## Parts of the exercise:
**1.** From the Crystal River Valley excerpt below, list every elevation figure it gives, with the place each refers to.
**2.** Write the next paragraph of the Crystal River Valley excerpt below, picking up after its final sentence.

## Source extract:
================================
Crystal River Valley
You will be entranced every inch of the 30 mile drive up Highway 133 as it climbs from 6,180 feet here in Carbondale, to 8,755 atop the gorgeous McClure Pass. Though the trip is pure pleasure, at the top, stop and turn around for the icing on the cake. Take a moment to be inspire [sic]. Steep cliffs,  narrow canyons, heavy forests and shimmering aspens…What would you like to do? There’s hiking biking, four-wheeling, horseback riding, fishing, camping, backpacking and wild flower [sic] viewing. Get river-bound in kayaks or whitewater rafts. This is what life is all about!

I WILL be entranced?! Damn.  [Aside: imagine, if you will, Thea's skeptical face, complete with irreverent laughter at quaint sign filled with typos.]

Oh, the hubris of the jaded East Coaster with rosy memories hiking in the Andes. I’d stood on a mountain pass at 16,000 feet in the desert, quite literally twice as high as this supposedly “gorgeous” McClure thingie; I’d walked up AND down a 9,000 foot peak on my own two feet, with a stop at an ancient city in between. Twice. The cities in Peru didn’t need to brag about mountains, they had volcanoes and mythic ruins. Scoff.

What followed was a mesmerizing hour drive down (or up?) 133 filled with silent staring and the occasional reiteration of “Wow, this really IS beautiful” or “It’s too pretty to stop and camp here…let’s keep going.” We drove the highway twice that afternoon, from Carbondale to McClure and back again to the Redstone Campground (the idyllic Bogan Flats wasn’t yet open for the season). Every picture below was taken from the window of the car–not an exaggeration. You don’t have to even stop the car to be captivated by the scenery, you just have to open your eyes.
================================
## Given material:
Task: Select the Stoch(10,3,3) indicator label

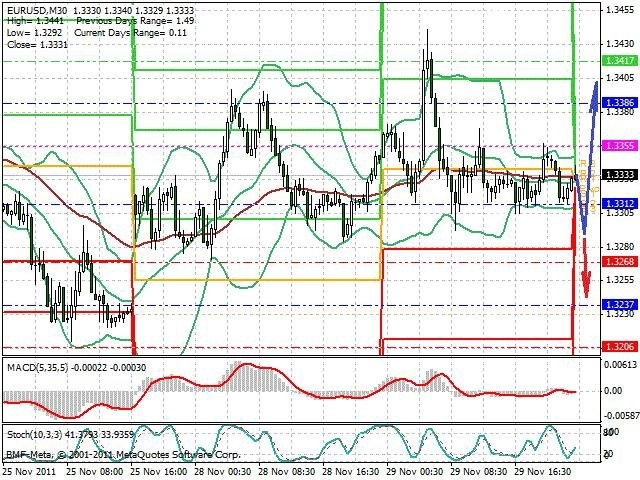Action: coord(35,435)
================================
## Task-by-task outputs:
**1.**
- 6,180 feet: Carbondale
- 8,755 feet: the top of McClure Pass
- 16,000 feet: a mountain pass in the desert
- 9,000 feet: a peak walked up and down, with a stop at an ancient city in between

**2.**
The next morning, breakfasting in a tiny aspen grove we felt like fairy princesses sipping warm beverages in the brisk morning air, waiting for the sun to sparkle warmth into our blonde hair and the fluttering new leaves all around us. And while I sadly don’t have the pictures to prove it,* standing at the foot of the Bells at Crater Lake was just as magical.

I can’t decide which exotic animal warnings I love more: the Atacama Desert’s “Zona de Vicuñas” or Maroon Bells’ “Marmot Xing.” Squelching through 18 inches of snow in 90 degree weather was almost as otherworldly as zigzagging across jungle mountain faces in the early morning, and our Colorado hike didn’t knock the wind out of me like Choquequirao did; there was time on the trail to talk, and also to be silent, taking in the rusty peaks, birds and snowmelt streams. There were no castles waiting to be discovered in the Rockies, but there were remnants of indigenous peoples nearly extinguished by European settlers, and a great deal to learn about the history of the place and its wilder past.

Colorado, consider me entranced. And while you’re at it, forgive me for doubting that you too hold the magic of the Americas.

*My everyday lens busted an hour into the hike, and we all mourned. Don’t worry, I got over it.